= Patient Information Advisory Group =

The Patient Information Advisory Group (PIAG) was established in the United Kingdom under section 61 of the Health and Social Care Act 2001 and the Patient Information Advisory Group (Establishment) Regulations 2001 to provide advice on issues of national significance involving the use of patient information and to oversee arrangements created under section 60 of the Act. Its membership was drawn from patient groups, health care professionals and regulatory bodies. Following the implementation of the Health and Social Care Act 2008, PIAG was abolished and its responsibilities transferred to a new body, the National Information Governance Board for Health and Social Care, with effect from January 2009.

==Terms of reference==
The terms of reference for the PIAG were to:

1. Advise the Secretary of State on use of powers provided by section 60 of the Health and Social Care Act 2001, and in particular on:
  - applications and proposals for use of these powers;
  - draft regulations made under s60(1) of the Act;
  - proposals to vary or revoke such regulations following the Secretary of State's required annual review of existing provisions.
2. Advise the Secretary of State on key issues, particularly those of national significance, relating to the processing of patient information.

==Legal framework==

Section 60 of the Health and Social Care Act 2001 (subsequently Section 251 of the NHS Act 2006) provided a power to ensure that patient identifiable information needed to support essential NHS activity could be used without the consent of patients.
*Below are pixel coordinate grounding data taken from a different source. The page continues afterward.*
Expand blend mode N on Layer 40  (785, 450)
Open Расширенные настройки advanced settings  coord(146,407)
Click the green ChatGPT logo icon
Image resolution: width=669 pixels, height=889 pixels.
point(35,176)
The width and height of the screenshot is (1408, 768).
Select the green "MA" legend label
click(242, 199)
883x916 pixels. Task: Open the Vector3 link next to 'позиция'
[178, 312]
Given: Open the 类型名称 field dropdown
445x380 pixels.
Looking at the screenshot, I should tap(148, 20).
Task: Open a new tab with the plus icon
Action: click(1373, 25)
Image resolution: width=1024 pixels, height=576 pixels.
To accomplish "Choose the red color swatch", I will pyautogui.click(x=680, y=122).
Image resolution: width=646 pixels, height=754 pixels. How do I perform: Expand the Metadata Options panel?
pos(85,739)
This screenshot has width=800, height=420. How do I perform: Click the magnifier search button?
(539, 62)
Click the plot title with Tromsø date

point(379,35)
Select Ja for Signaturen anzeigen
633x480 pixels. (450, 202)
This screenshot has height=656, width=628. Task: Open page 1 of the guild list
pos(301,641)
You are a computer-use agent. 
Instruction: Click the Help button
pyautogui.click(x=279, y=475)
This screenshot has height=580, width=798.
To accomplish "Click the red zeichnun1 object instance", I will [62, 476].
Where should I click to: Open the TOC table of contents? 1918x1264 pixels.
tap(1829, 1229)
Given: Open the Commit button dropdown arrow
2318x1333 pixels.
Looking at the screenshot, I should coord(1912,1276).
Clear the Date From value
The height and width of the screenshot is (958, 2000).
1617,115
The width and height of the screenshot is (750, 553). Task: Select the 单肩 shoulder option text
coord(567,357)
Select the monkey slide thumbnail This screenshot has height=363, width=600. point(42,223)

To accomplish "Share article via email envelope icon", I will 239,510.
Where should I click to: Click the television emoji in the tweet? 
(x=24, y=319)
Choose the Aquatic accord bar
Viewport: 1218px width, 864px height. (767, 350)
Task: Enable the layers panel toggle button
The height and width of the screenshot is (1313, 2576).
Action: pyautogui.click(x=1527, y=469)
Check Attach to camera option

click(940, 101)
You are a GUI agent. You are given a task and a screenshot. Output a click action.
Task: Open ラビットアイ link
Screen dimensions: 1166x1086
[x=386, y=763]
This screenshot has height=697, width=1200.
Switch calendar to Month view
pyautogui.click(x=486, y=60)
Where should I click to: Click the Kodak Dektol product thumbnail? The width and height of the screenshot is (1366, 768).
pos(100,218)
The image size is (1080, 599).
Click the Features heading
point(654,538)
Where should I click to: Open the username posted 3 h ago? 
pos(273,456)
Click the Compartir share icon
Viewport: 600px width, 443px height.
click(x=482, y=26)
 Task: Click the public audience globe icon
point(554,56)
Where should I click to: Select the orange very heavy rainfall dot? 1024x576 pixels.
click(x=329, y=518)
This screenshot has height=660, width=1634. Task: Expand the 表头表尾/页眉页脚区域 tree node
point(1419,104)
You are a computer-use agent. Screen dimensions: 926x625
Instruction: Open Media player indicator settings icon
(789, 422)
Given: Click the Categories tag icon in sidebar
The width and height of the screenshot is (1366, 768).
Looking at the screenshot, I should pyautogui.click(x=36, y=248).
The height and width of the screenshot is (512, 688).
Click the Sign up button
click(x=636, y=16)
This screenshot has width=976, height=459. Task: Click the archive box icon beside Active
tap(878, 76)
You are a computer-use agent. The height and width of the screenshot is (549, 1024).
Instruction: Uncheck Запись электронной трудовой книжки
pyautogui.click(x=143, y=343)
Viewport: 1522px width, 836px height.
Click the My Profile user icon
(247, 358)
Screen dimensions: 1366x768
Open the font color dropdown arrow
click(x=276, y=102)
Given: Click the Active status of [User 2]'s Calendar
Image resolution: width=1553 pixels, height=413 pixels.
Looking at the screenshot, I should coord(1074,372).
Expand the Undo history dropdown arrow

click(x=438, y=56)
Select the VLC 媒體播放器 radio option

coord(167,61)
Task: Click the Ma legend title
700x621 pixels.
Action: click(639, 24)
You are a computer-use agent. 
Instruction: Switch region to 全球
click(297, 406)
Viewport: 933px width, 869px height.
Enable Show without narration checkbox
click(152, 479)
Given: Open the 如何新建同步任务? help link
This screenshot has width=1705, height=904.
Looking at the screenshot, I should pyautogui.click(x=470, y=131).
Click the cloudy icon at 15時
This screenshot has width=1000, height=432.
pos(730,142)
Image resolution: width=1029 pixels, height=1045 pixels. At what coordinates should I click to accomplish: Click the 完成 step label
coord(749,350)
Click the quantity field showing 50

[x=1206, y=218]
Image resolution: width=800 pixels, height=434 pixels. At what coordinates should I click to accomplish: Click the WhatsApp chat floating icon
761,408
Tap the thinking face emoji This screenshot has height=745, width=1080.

The power could only be used to support medical purposes that were in the interests of patients or the wider public, where consent was not a practicable alternative and where anonymised information would not suffice. It was intended largely as a transitional measure whilst consent or anonymisation procedures were developed, and this was reinforced by the need to review each use of the power annually.

This was developed to cover situations where informed consent could not be obtained, for example research projects of such a size as to make contacting each patient impracticable, where the public good derived from the research was agreed to outweigh the individual right to privacy.